(Entries for finding text and elements)
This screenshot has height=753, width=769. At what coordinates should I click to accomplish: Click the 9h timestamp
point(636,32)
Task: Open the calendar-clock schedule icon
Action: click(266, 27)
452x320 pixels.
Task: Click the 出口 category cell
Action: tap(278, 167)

**SET TASK**
Retype every line of the listing above word for word, keeping each line as it appears.

**RESULT OF THE EXERCISE**
This screenshot has height=753, width=769. At what coordinates should I click to accomplish: Click the 9h timestamp
point(636,32)
Task: Open the calendar-clock schedule icon
Action: click(266, 27)
452x320 pixels.
Task: Click the 出口 category cell
Action: tap(278, 167)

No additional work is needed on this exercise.